To decide how to apply element-wise execution, R considers the length of the vectors, which refers to the number of elements inside them. When we use two vectors with the same length, R will line up the vectors and perform a sequence of individual operations. For instance, in my_vec*my_vec, R multiplies the first element of vector 1 by the first element of vector 2, then the second element of vector 1 by the second element of vector 2, and so on, until all elements are multiplied. The result will be a new vector with the same length as the first two.

When we use two vectors with different lengths, R will repeat the shorter vector until it has as many elements as the longer vector, and then it will do the same as before. For example:

my_vec * c(1, 2)

[1]  5  6  7  2  1 16

If the length of the short vector does not divide evenly into the length of the long vector, R will do an incomplete repeat of the shorter vector and return a warning.

my_vec * c(1, 2, 3, 4)

Warning in my_vec * c(1, 2, 3, 4): longer object length is not a multiple of
shorter object length

[1]  5  6 21  4  1 16

Repeating the numbers of the vector is known as “vector recycling”, and it helps R do element-wise operations.

Element-wise execution allows us to apply the same instruction to all elements in an object rather than one element at a time. When working with a data set, element-wise execution will ensure that values from one observation or case are only paired with values from the same observation or case. Element-wise execution also facilitates writing our functions in R.

R can do vector and matrix multiplications, but we have to ask for them explicitly. For example, to get the inner product, we need the operator %*%; and to get the outer product, we need %o%. Don’t worry if you are not familiar with matrix operations; you won’t need them in these notes.

2.7.3 Extracting elements

We can access specific elements of vectors using the square bracket [ ] notation. To use it, we first write the name of the vector we want to extract from, followed by the square brackets with an index of the element we wish to extract. This index can be a position, a logical statement, or a name (if available). To extract elements based on their position we simply write the position number inside the [ ]. For example, to extract the 3rd value of my_vec, we use

my_vec[3]

[1] 7

We can store this value in another object.

value_3 <- my_vec[3]

We can also extract multiple elements at the time by using a vector of indices inside the square brackets:

my_vec[c(1, 3, 5)]

[1] 5 7 1

Or we can use : notation. Remember that : helps us create a sequence of values. For example,

3:6

[1] 3 4 5 6

So,

my_vec[3:6]

[1] 7 1 1 8

Note

In R, the positional index starts at 1, so to call the first element of a vector we need to use [1]. In many other programming languages (like Python and C++), the positional index starts at 0.

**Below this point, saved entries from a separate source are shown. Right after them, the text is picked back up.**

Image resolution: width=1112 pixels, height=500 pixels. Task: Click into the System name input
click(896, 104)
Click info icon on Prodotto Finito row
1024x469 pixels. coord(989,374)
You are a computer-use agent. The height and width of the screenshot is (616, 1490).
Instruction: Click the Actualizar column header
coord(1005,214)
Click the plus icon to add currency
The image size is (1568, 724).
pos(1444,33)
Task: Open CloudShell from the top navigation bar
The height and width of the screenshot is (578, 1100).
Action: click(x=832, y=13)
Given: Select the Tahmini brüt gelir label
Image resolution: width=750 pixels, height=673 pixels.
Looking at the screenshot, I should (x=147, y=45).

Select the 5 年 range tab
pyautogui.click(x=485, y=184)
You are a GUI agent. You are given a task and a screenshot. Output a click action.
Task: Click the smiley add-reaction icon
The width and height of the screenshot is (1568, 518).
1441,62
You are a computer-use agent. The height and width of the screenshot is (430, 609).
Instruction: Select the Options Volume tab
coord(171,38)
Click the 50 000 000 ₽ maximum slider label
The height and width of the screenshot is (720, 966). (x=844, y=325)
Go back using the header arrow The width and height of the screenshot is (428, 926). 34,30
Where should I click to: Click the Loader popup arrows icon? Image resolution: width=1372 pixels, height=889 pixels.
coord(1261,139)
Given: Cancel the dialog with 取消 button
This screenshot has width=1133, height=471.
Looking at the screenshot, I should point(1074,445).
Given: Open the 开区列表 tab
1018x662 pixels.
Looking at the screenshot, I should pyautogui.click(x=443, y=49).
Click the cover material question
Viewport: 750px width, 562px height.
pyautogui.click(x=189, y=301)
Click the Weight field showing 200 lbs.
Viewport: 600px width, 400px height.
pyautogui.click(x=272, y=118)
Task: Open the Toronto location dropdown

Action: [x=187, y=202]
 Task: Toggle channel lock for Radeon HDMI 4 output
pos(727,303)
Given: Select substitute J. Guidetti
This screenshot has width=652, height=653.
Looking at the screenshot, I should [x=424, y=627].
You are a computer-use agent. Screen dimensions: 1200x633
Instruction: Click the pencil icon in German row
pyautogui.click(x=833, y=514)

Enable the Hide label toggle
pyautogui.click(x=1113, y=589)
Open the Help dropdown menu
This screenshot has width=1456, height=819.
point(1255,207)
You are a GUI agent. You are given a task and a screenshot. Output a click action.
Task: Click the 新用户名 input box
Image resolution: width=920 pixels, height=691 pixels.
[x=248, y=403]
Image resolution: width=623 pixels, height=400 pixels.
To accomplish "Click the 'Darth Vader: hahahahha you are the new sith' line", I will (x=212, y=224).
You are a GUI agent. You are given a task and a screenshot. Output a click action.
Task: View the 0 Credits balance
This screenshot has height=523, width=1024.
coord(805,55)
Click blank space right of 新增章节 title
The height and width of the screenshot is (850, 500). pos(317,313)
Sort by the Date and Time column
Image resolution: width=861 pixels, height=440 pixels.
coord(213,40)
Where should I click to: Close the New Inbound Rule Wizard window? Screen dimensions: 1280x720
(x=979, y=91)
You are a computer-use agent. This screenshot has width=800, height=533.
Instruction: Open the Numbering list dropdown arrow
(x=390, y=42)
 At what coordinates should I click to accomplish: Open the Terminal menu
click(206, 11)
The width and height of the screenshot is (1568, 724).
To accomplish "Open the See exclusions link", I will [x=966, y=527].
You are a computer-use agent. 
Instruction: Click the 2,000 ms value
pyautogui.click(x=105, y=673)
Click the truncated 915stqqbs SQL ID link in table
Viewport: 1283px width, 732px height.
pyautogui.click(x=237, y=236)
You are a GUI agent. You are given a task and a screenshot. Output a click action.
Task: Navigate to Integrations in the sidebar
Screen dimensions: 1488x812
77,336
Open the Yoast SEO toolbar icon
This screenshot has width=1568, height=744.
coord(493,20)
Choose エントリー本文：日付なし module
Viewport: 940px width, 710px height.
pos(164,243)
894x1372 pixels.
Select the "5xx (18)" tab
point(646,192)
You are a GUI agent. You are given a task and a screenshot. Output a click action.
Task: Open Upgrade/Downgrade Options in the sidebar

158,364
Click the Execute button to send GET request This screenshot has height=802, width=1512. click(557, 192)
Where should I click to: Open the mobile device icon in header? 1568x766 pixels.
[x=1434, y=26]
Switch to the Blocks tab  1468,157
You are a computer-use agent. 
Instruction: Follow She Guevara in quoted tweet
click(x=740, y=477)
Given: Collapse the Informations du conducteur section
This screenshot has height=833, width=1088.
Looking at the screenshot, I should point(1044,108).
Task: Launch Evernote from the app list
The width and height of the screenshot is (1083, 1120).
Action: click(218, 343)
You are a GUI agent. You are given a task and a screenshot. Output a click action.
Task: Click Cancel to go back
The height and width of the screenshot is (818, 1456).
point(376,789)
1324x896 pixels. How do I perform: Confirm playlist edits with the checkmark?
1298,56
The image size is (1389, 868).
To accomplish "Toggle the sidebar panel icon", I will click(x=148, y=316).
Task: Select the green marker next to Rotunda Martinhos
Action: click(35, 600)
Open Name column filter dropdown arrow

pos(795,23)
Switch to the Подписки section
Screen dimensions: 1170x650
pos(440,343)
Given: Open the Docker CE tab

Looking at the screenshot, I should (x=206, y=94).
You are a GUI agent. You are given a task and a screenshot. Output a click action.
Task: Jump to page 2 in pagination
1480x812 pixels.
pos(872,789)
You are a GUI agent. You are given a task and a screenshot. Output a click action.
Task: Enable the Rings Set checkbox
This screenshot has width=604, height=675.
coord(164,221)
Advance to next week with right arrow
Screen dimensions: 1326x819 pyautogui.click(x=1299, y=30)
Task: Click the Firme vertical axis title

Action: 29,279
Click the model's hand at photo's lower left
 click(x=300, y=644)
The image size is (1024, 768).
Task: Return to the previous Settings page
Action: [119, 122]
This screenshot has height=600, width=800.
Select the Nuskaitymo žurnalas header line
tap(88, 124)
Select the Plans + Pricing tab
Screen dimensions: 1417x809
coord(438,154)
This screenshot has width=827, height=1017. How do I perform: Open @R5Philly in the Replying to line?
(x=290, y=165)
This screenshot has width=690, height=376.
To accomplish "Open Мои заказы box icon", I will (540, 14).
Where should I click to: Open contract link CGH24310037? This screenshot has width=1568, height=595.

If the elements of the vector have names, we can extract a value using its name (surrounded by quotes) instead of a positional index.

my_named_vec

tigers  lions 
     2      5

my_named_vec["lions"]

lions 
    5

Another convenient way to extract elements from a vector is to use a logical expression as an index. For example, to extract all elements greater than 4 from my_vec, we do

my_vec[my_vec > 4]

[1] 5 7 8

This works because R uses element-wise execution even for logical statements. So, my_vec > 4 asks if each item of my_vec meets the condition “greater than four” and returns the corresponding vector of TRUE and FALSE. Then, when we add this result to the square brackets, R examines each element of my_vec asking “should I extract this element?”. If the answer is TRUE, the value is extracted; if it’s FALSE, the value is ignored. Under the hood, using my_vec > 4 is equivalent to

my_vec[c(TRUE, FALSE, TRUE, FALSE, FALSE, TRUE)]

[1] 5 7 8

Two useful functions to extract values of a vector are head(), which extracts the first few values of a vector; and tail(), which gives us the last few values of a vector. Try them yourself!

2.7.4 Replacing elements

We can replace the elements of a vector by combining the square bracket notation with the assignment operator. For example, to replace the second element of my_vec, we do

my_vec[2] <- 99
my_vec

[1]  5 99  7  1  1  8

To replace multiple elements with the same value, say, elements 5 and 6, we do

my_vec[c(5, 6)] <- 55
my_vec

[1]  5 99  7  1 55 55

R can also do element-wise replacement:

my_vec[c(5, 6)] <- c(100, 200)
my_vec

[1]   5  99   7   1 100 200

What happens if you try to replace two values with a vector that has three (or more) values?

Logical expressions help us replace values that meet specific conditions without having to find them ourselves.

my_vec[my_vec > 44] <- -1
my_vec

[1]  5 -1  7  1 -1 -1

2.7.5 Reordering elements of vectors

To sort the elements of a vector from lowest to highest, we can use sort()

sorted_vec <- sort(my_vec)
sorted_vec

[1] -1 -1 -1  1  5  7

If we want to sort from highest to lowest, we need to set the optional argument decreasing to TRUE.

sorted_vec_decreasing <- sort(my_vec, decreasing = TRUE)
sorted_vec_decreasing

[1]  7  5  1 -1 -1 -1

Another option is to first use sort() and then reverse the sorted vector using rev().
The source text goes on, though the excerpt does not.